For the example iframe element, the onload event handler is:

onload = "adjustIFrameSize('myFrame');"

The user will see the page rearrange itself when the iframe resizes.

14.3.3 Discussion

For the resizing script to work, both the host and external pages must be served from the same domain and server, to allow the script to dive into the otherwise protected realm of the iframe's content. Notice that the reference to the content of the iframe element is not as direct as you might be accustomed to from working with framesets. If you begin with a reference to the iframe element, you then need the DOM-compatible syntax to reach the document object within that frame: Document for IE and contentDocument for W3C DOM-based browsers. References to those documents point to the root document containing the content visible in the frame. From there, you can reach the body or other elements within the document. In the case of the embedded iframe, the total height of the rendered content (unknown until it loads) governs the ultimate height of the iframe.

Be aware that hyperlinks in the iframe's content will load their destination documents into the iframe, unless the targets of those links are set to _top. Also, any new content loaded into the iframe that is not the same height as the original either leaves a gap (too short) or is clipped (too long). The only fix is to resize the iframe for the new content.

To prepare the iframe for automatic resizing, you must bind an onload event handler to the iframe element. While a hardwired onload event handler or event property assignments may not work for the iframe element in Netscape 6 or later, more modern event binding does. Even so, you need to branch for the event-model specific ways of binding elements.
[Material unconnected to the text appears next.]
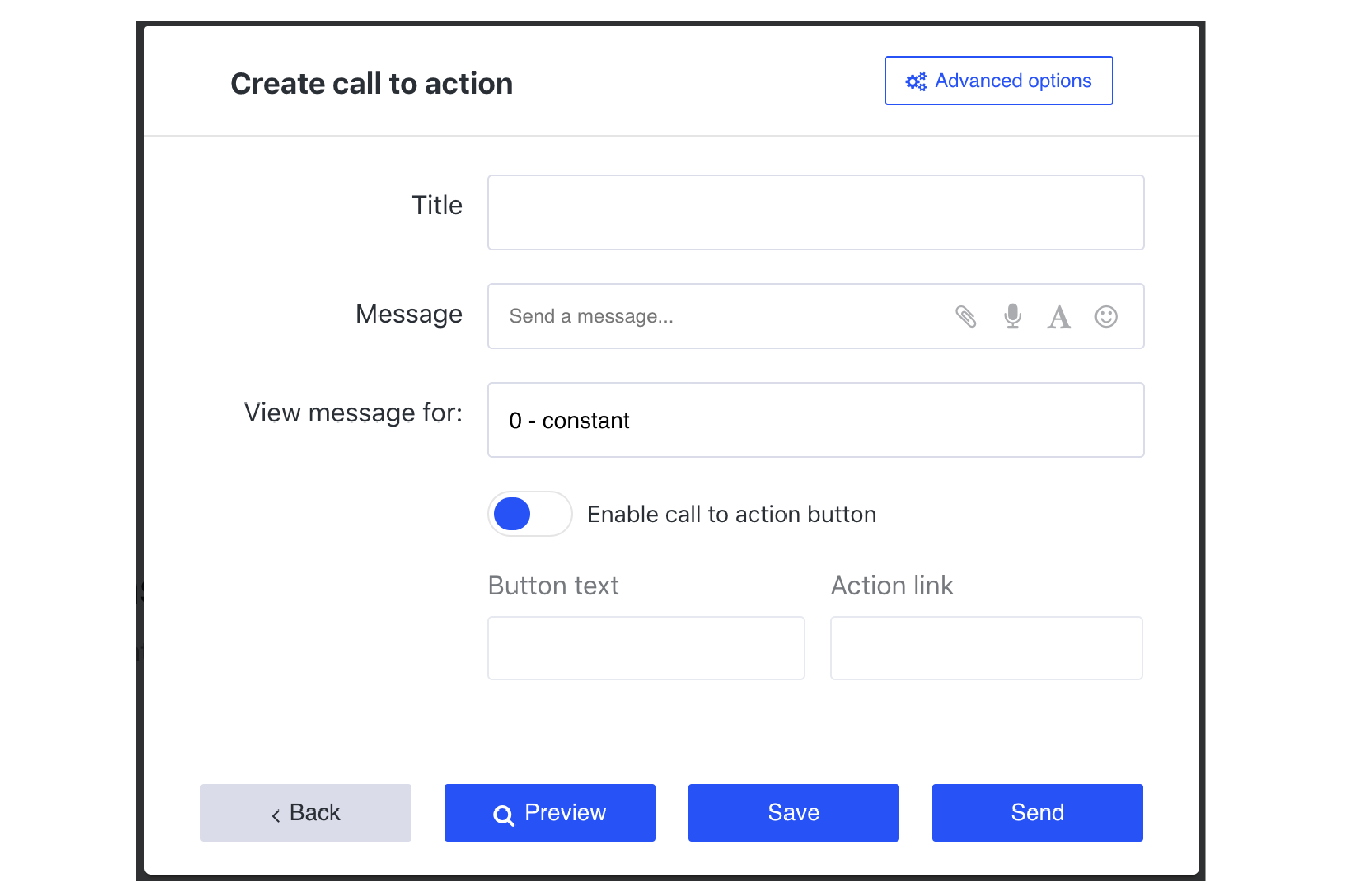This screenshot has width=1345, height=896.
Task: Open the View message for dropdown
Action: (x=815, y=419)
Revise the function shown in the Solution to bind the events as follows:

function adjustIFrameSize(id) {
    var myIframe = document.getElementById(id);
    if (myIframe) {
        if (myIframe.contentDocument && myIframe.contentDocument.body.offsetHeight) {
            // W3C DOM (and Mozilla) syntax
            myIframe.height = myIframe.contentDocument.body.offsetHeight;    
        } else if (myIframe.Document && myIframe.Document.body.scrollHeight) {
            // IE DOM syntax
            myIframe.height = myIframe.Document.body.scrollHeight;
        }
        // bind onload events to iframe
        if (myIframe.addEventListener) {
            myIframe.addEventListener("load", resizeIframe, false);
        } else {
            myIframe.attachEvent("onload", resizeIframe);
        }
   }
}

The events invoke a function that processes the event to pass the desired information (the ID of the iframe) back to the adjustIFrameSize( ) function:

function resizeIframe(evt) {
    evt = (evt) ? evt : event;
    var target = (evt.target) ? evt.target : evt.srcElement;
    // take care of W3C event processing from iframe's root document
    if (target.nodeType =  = 9) {
      if (evt.currentTarget && 
          evt.currentTarget.tagName.toLowerCase( ) =  = "iframe") {
            target = evt.currentTarget;    
        }
    }
    if (target) {
        adjustIFrameSize(target.id);
    }
}

The tricky part is that the onload event fires for the content document of the iframe in W3C DOM browsers rather than for the iframe element directly. Fortunately, the event bubbles up to the containing iframe, and the W3C DOM event object's currentTarget property gives us a reference to the element that is actually processing the event, regardless of original target. The event bindings are invoked again in adjustIFrameSize( ) function, but there is no harm in doing so. If you have some other initializations on the page that occur in response to the main page's onload event handler, you can shift these assignments to that initialization function so they execute only one time.

14.3.4 See Also

Recipe 9.1 for handling conflicting event models together; Recipe 9.2 for details about the onload event handler.